Facciamo colazione, andiamo verso la spiaggia sul Rio Charrao, saliamo sulla curiara e risaliamo il Rio Churun, fino all’isola Ratoncito. Qui scendiamo e inizia la camminata in mezzo alla foresta. Non è una semplice frase fatta: all’inizio il percorso è semplice, poi s’inerpica sempre più. E’ mezz’ora che si cammina e si fa sempre più difficile. In qualche tratto bisogna arrampicarsi tra le rocce e le enormi radici degli alberi. Il cielo quasi non si vedeva quanto è fitta la vegetazione. Non ci sono sentieri “battuti”, stradine, indicazioni… niente. Aña prosegue con passo svelto, qualcuno rallenta per la stanchezza. Proseguendo gli alberi e le piante ci “opprimono”: cespugli con foglie grandi come una ruota di un autocarro, radici che creano trabocchetti, foglie taglienti come lamette e formiche grosse come un….. pollice! Sono le famose “formiche 24 ore”. Chiamate così perché se ti beccano, provocano un febbrone alto per circa 24 ore continuate.

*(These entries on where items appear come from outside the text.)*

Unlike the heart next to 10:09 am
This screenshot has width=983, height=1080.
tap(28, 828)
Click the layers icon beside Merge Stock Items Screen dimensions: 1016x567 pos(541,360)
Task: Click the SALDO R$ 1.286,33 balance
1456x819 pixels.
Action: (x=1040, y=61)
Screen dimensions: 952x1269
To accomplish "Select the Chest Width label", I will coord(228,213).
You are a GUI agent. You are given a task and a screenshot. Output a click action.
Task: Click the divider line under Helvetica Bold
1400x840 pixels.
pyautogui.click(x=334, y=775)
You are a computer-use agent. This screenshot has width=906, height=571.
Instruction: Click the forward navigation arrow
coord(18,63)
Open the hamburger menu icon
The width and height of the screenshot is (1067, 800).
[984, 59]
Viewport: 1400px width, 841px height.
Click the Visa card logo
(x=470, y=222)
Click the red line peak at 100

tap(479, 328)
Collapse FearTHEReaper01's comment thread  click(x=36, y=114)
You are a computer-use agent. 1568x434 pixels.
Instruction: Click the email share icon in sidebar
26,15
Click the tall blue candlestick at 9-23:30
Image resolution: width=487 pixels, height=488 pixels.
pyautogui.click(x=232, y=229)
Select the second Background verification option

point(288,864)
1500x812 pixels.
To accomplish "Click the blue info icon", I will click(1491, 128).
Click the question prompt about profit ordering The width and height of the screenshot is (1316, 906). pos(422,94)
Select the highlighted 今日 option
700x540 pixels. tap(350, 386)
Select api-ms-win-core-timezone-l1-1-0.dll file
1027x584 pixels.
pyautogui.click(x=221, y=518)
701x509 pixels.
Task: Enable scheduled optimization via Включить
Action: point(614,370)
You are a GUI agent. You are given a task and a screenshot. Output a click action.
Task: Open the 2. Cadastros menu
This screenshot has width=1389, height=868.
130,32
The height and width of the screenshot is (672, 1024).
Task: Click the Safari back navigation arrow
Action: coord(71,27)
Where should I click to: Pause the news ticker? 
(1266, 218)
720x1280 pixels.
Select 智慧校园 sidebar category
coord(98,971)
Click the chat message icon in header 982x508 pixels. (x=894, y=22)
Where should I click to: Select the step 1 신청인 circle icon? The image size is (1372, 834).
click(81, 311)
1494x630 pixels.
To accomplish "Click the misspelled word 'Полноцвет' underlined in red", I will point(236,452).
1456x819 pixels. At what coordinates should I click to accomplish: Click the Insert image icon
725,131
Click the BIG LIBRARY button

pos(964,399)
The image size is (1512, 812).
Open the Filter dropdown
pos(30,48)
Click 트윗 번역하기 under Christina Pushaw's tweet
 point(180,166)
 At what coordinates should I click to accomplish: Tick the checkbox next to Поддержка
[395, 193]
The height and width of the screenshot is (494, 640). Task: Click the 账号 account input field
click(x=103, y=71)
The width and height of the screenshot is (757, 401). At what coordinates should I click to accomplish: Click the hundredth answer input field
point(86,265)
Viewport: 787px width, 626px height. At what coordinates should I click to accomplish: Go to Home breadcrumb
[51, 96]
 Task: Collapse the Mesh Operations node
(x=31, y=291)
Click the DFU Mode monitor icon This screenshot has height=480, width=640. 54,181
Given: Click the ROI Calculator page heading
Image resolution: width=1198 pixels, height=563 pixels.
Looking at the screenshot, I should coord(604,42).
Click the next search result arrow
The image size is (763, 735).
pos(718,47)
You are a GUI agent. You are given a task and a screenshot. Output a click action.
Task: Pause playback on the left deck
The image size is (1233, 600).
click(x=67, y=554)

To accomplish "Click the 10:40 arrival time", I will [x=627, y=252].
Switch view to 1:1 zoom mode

Proseguiamo ancora e dopo circa 2 ore di cammino arriviamo verso le 11,15 al “Mirador Laime”, un affioramento posto proprio davanti al SALTO ANGEL. Alzo gli occhi ed eccola: la cascata più alta del mondo, 979 metri. E il salto ininterrotto più alto del mondo: 807 metri, ovvero 16 volte quello delle cascate del Niagara!
SALTO ANGEL
Il nome della cascata non ha nulla a che vedere con gli angeli. Deriva invece da quello di Jimmie Angel, un pilota americano che nel 1937 atterrò con il suo aereo a quattro posti sulla cima dell’Auyantepui in cerca d’oro. L’aereo però rimase bloccato nel terreno paludoso, impedendo a Angel di ripartire: insieme alla moglie e a due compagni attraversò a piedi una zona vergine e accidentata arrivando sino al margine dell’altopiano, poi scese per un chilometro lungo un dirupo quasi verticale e dopo un’odissea durata 11 giorni fece infine ritorno alla civiltà. |
Qualcuno si lascia “massaggiare” dall’acqua che cade sul laghetto, seduto sulla roccia. Dove finisce il Cañoñ del Diablo, (con le spalle al Salto Angel) la visuale si apre su un’altro rilievo di fronte a noi completamente coperto di verde, da dove sbucano altre due piccole cascate. Tutt’intorno qualche aquila che volteggia con impercettibile movimento d’ali.
E il contorno? C’è anche quello: Patate al forno…. Ehm…. Patate messe vicino al fuoco e cotte sulla brace! Che dire: tutto era squisito. (Non mi dilungo ulteriormente nelle cibarie xchè già sono stato bacchettato ;-)). Altro che mucca pazza, pollo d’allevamento o altre menate del genere.
Ok, adesso si può ripartire. Saliamo in canoa e torniamo all’accampamento. Prima però faccio ancora qualche foto al Salto Angel. Da qui s’intravede senza nuvole.
Sono le 16,30 circa e abbiamo il tempo di sistemare un po’ le nostre cose. Tutto quello che abbiamo messo a stendere il giorno prima è già asciutto.
Ci sdraiamo un po’ anche noi al sole. E’ la prima ora di relax che ci dedichiamo da quando siamo partiti!! Si chiacchiera con tutti gli altri del più e del meno. Scopriamo che Dirk, uno dei ragazzi tedeschi, vive a Londra e lavora per un’importante società d’informatica, la coppia di americani insegnano in una scuola e stanno seguendo un corso per diventare missionari in qualche località del Sud America. Nel frattempo arriva un gruppo di gente che si fermerà qui una o due notti. E tra loro nemmeno un italiano. Forse i nostri T.Operator non offrono questo tipo di sistemazione.
La sera, a cena, è un po’ più animata: ci si conosce meglio, si ride e si scherza con più serenità.